**Tasks to complete**
A: Please write out the stretch of the Intejocerida article from "Prehistoric order of" through "in the Endoceratoidea." word for word.
B: According to the Intejocerida article, in what sediments and region were these cephalopods originally found?
C: Pick up the Intejocerida article after its final sentence and keep writing it.

Top of Quoted passage

Intejocerida Temporal range: L -M Ordovician

Scientific classification
- Kingdom: Animalia
- Phylum: Mollusca
- Class: Cephalopoda
- Subclass: Nautiloidea
- Family: †Intejocerida Balashov, 1960

= Intejocerida =

Prehistoric order of molluscs

Intejocerida is the name given to a group of generally straight shelled nautiloid cephalopods originally found in Lower and Middle Ordovician sediments in the Angara River basin in Russia; defined in the Treatise as an order, and combined there with the Endocerida in the Endoceratoidea.

==Diagnosis==
Members of the Intejocerida are typically straight shelled with large siphuncles that vary in position from ventral to central, in which septal necks from very short to holochoanitic and connecting rings from moderately thick to apparently thin. Common to all, and the character by which the order was defined, are deposits within the siphuncle that have been described as longitudinal, radially arranged, calcareous lamellae.

Bottom of Quoted passage
Top of Material provided

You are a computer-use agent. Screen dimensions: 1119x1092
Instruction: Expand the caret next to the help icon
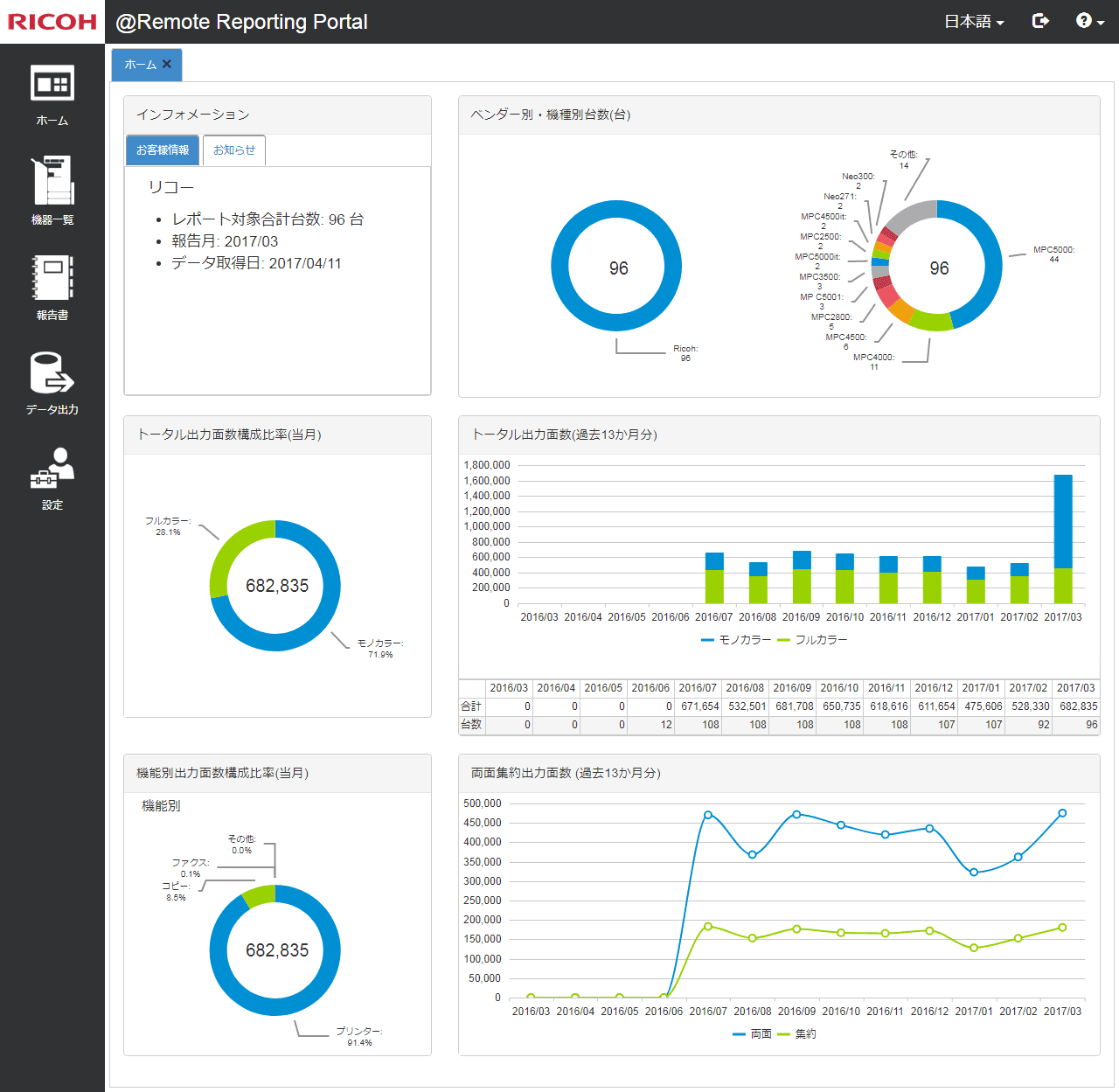click(x=1099, y=24)
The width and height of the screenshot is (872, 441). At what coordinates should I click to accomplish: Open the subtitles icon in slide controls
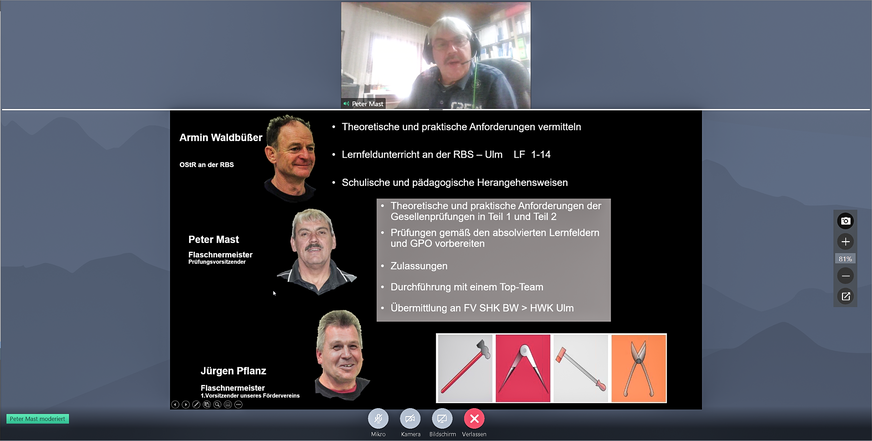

Bottom of Material provided

**Outputs for the tasks**
A:
Prehistoric order of molluscs

Intejocerida is the name given to a group of generally straight shelled nautiloid cephalopods originally found in Lower and Middle Ordovician sediments in the Angara River basin in Russia; defined in the Treatise as an order, and combined there with the Endocerida in the Endoceratoidea.

B: In Lower and Middle Ordovician sediments in the Angara River basin in Russia.

C:
==Taxonomy==
=== Taxonomic relations ===
Flower (1976) pointed out that not only does the Intejocerida contain two groups, one with Intejoceras and Bajkaloceras with central siphuncles, the other with Envencoceras, Padunoceras, and a third genus Rossoceras, but that combining it with the Endocerida in the Endoceratoidea, makes the latter polyphyletic and therefore an invalid taxon.

=== Derivation ===
Intejoceras and Bajkaloceras can be reasonably derived from the Baltoceratidae or less likely from the Troedssonellidae. Evencoceras, Rossoceras, and Padunoceras have their probable origin in the Proterocameroceratidae and are retained with the endocerids.